• TEXTE SOURCE:
------------------------------

L’environnement macroéconomique est sous pression en permanence avec l’innovation et la disruption. Les clients veulent comprendre à quoi servent leurs investissements et ce qu’ils engendrent. Mais je ne pense pas que cette tendance aille nécessairement à l’encontre de la créativité. Je suis au board des Effie donc je suis bien placée pour savoir ce qu’il en est. Se fier à un deux ou indicateurs n’est en aucun cas un problème, c’est même totalement légitime. Devoir se conformer à dix ou douze est une autre histoire ! Cette obsession pour la mesure s’explique aussi par l’accès à la data dont nous bénéficions aujourd’hui et les possibilités que cela offre en temps réel.
Faut-il s’attendre à une profonde restructuration du secteur dans les années à venir ?
Je m’attends plus à une recomposition des acteurs existants qu’à leur disparition ou leur remplacement. De la même manière que des acteurs majeurs restructurent leur business – on pourrait citer le cas de McDonald’s pour qui le service Delivery est devenu en seulement quelques années une part importante du revenu –, cela modifie substantiellement notre activité, notre organisation et la façon dont nous communiquons. DDB monde, c’est 65% de millennials ou de salariés plus jeunes. Pour ces générations, les choses sont changeantes, fluides et organiques. C’est assez naturel finalement.
Quelle analyse faites-vous de la montée en puissance des acteurs du conseil sur le terrain des agences de communication ?
Si une entreprise comme Accenture connaît une réussite telle, si elle investit autant de millions de dollars dans l’acquisition d’une agence comme Droga5 par exemple, je pense que c’est un gage de confiance énorme pour l’avenir des agences créatives. Ils ont choisi d’investir dans la créativité, c’est un signal fort, le signe que notre industrie crée de la valeur.
Quel regard portez-vous sur les Gafa ?
Nous ne parlons pas de Gafa et encore moins de Gafam aux États-Unis. Nous travaillons beaucoup avec ces acteurs qui comptent énormément et qui engagent les consommateurs de manière différente. Sont-ils des concurrents ? Oui ? Sont-ils des partenaires ? Oui également. Ce qui compte, c’est de savoir où se situe la frontière entre partenariat et compétition. Mais se tenir éloigné de ces acteurs serait une hérésie.

------------------------------

• DONNÉES FOURNIES:
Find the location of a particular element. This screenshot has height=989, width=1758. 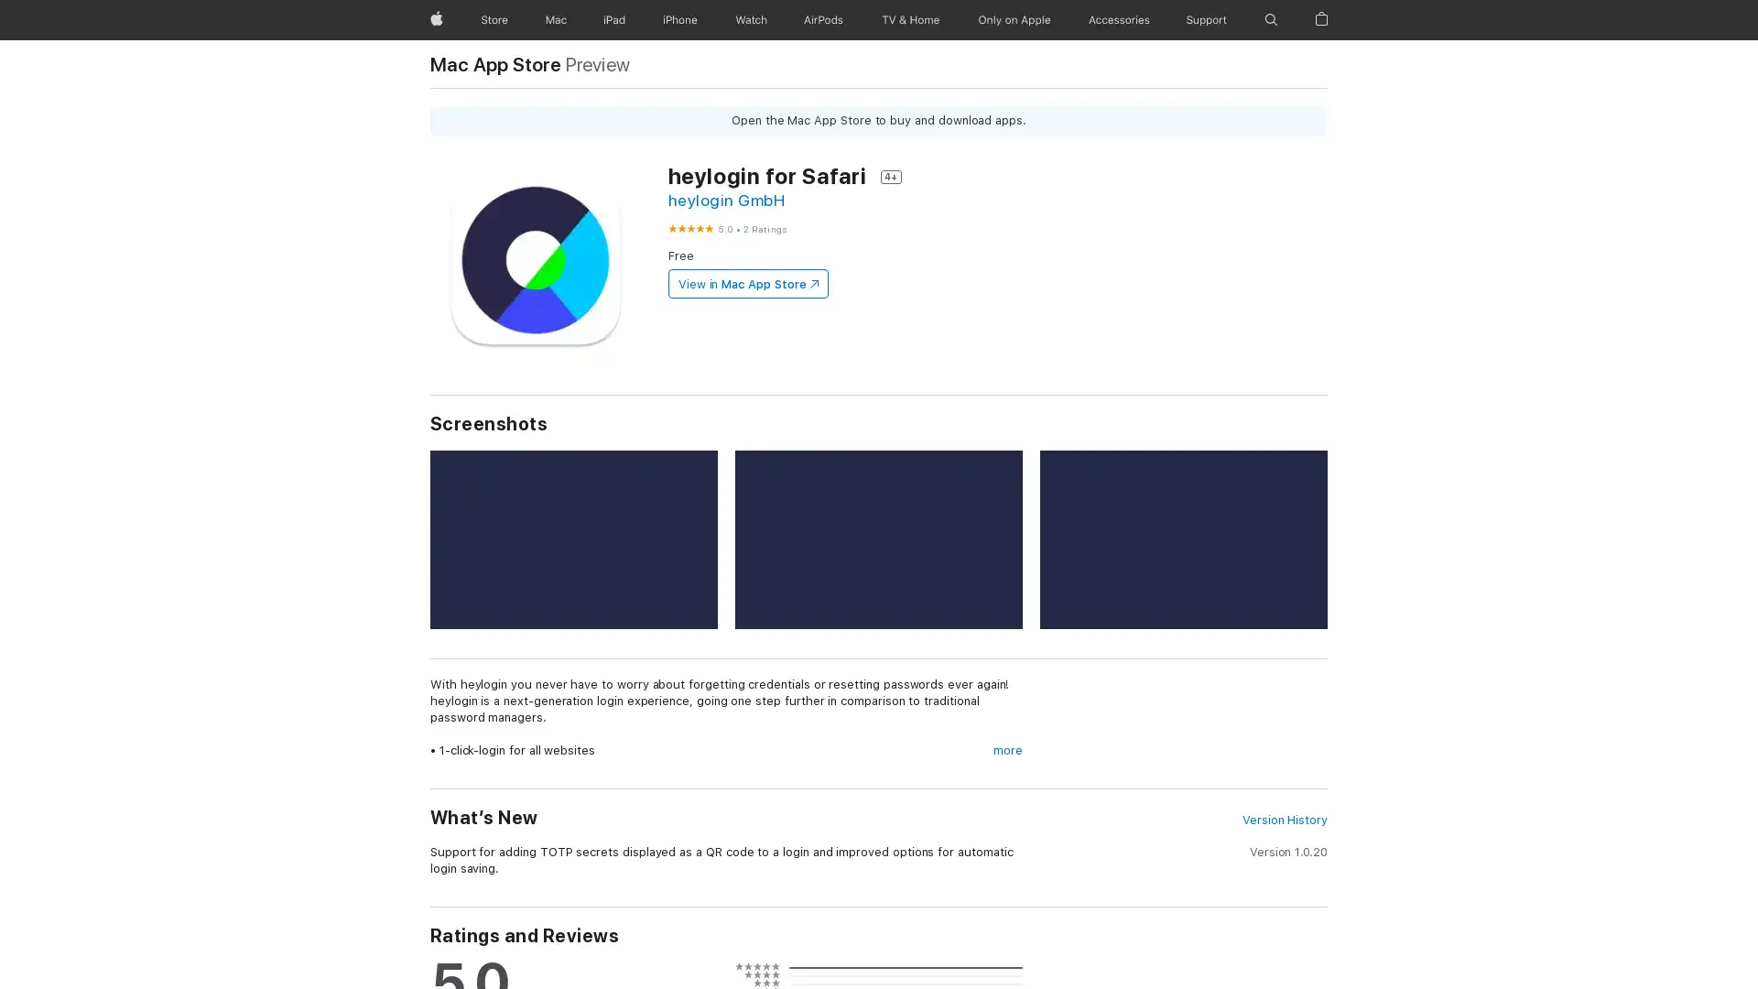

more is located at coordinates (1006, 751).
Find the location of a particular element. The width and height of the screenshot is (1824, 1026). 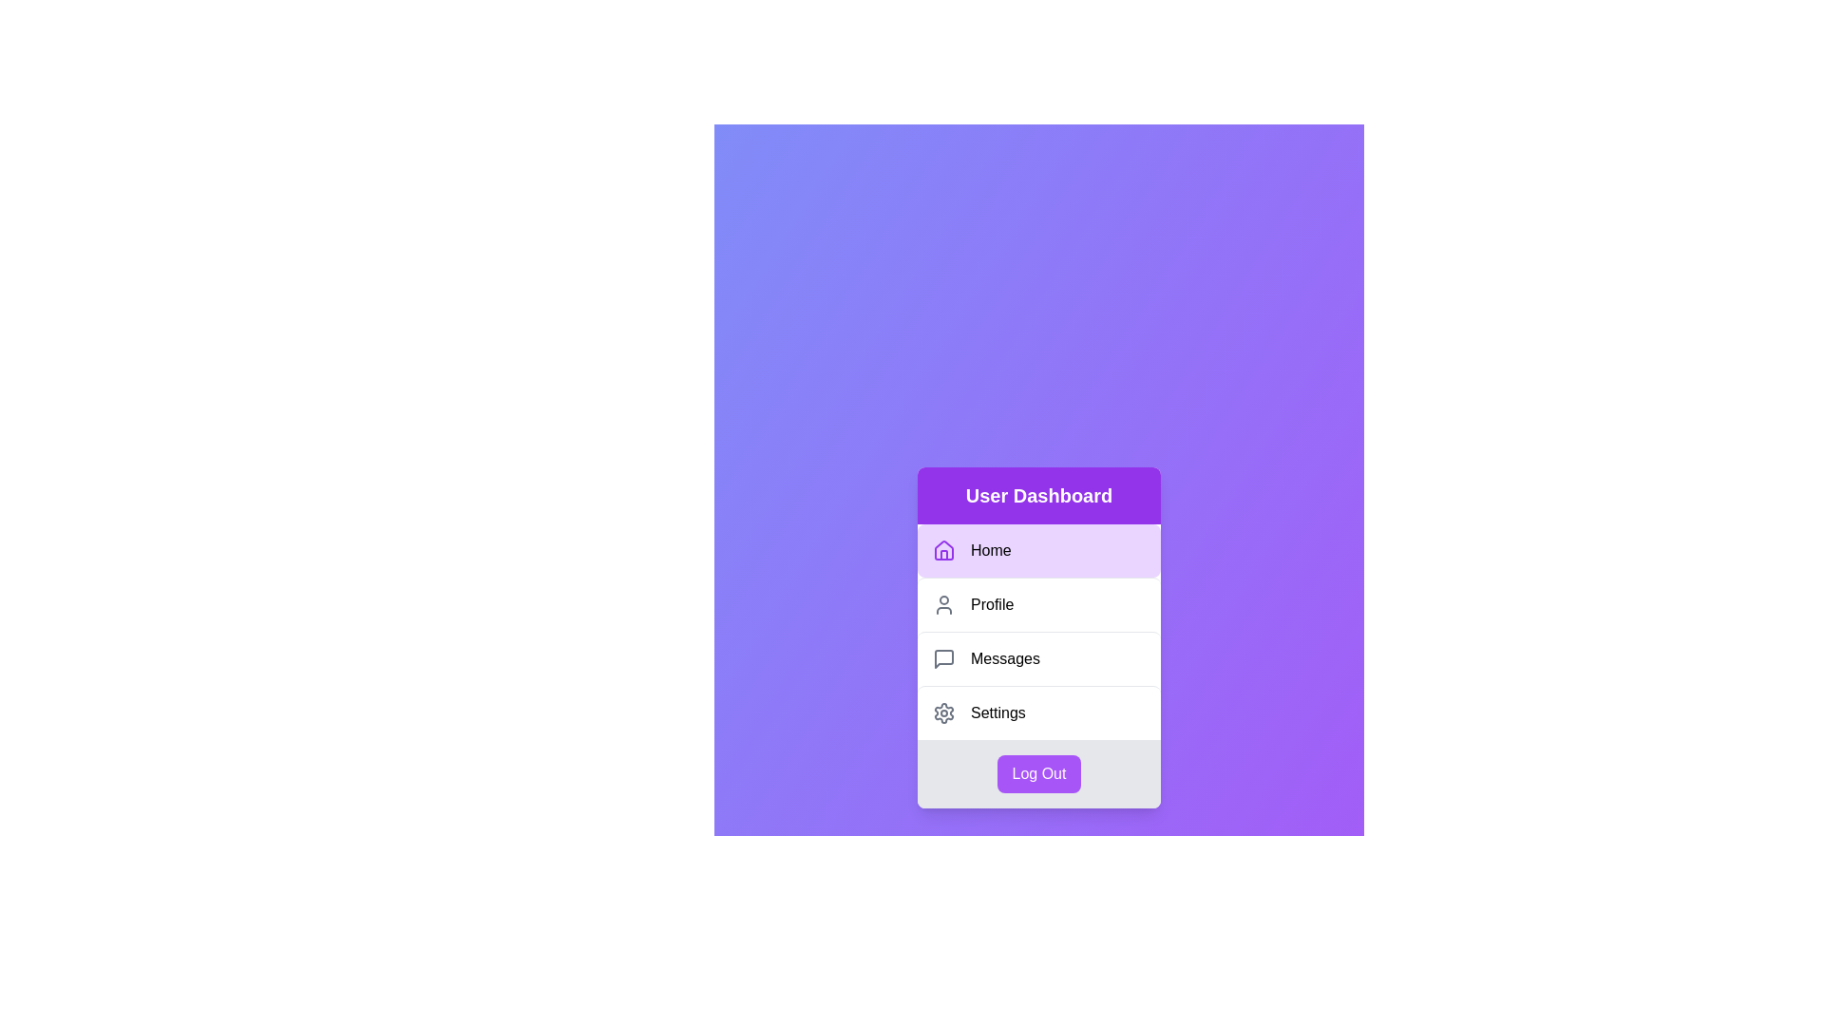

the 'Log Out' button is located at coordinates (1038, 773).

------------------------------

• LISTE DE TÂCHES:
A. Recopiez sans aucune modification le passage de l'entretien sur les agences de communication qui va de « Nous ne parlons » à « serait une hérésie. ».
B. Poursuivez l'entretien sur les agences de communication à partir de sa dernière phrase, s'il vous plaît.

• CORRIGÉ DE L'EXERCICE:
A.
Nous ne parlons pas de Gafa et encore moins de Gafam aux États-Unis. Nous travaillons beaucoup avec ces acteurs qui comptent énormément et qui engagent les consommateurs de manière différente. Sont-ils des concurrents ? Oui ? Sont-ils des partenaires ? Oui également. Ce qui compte, c’est de savoir où se situe la frontière entre partenariat et compétition. Mais se tenir éloigné de ces acteurs serait une hérésie.

B.
Les marques n’ont jamais été aussi fortes. Qu’implique cette nouvelle donne ?
C’est une bonne nouvelle pour une agence comme DDB. Nous voulons travailler avec des marques fortes qui ont une vision claire et réfléchie de ce qu’elles veulent faire. Quant au risque de voir ces marques recourir à l’in-housing au détriment des agences, il faut garder à l’esprit que nous travaillons déjà étroitement avec ces structures. Que ce soit très clair, la soft skill du futur est la collaboration.
Unilever a laissé entendre que certaines marques (Magnum, Noodle…), même profitables, pourraient disparaître en raison de leur déficit éthique. Simple effet d’annonce ? Ou réalité à laquelle il va falloir s’habituer ?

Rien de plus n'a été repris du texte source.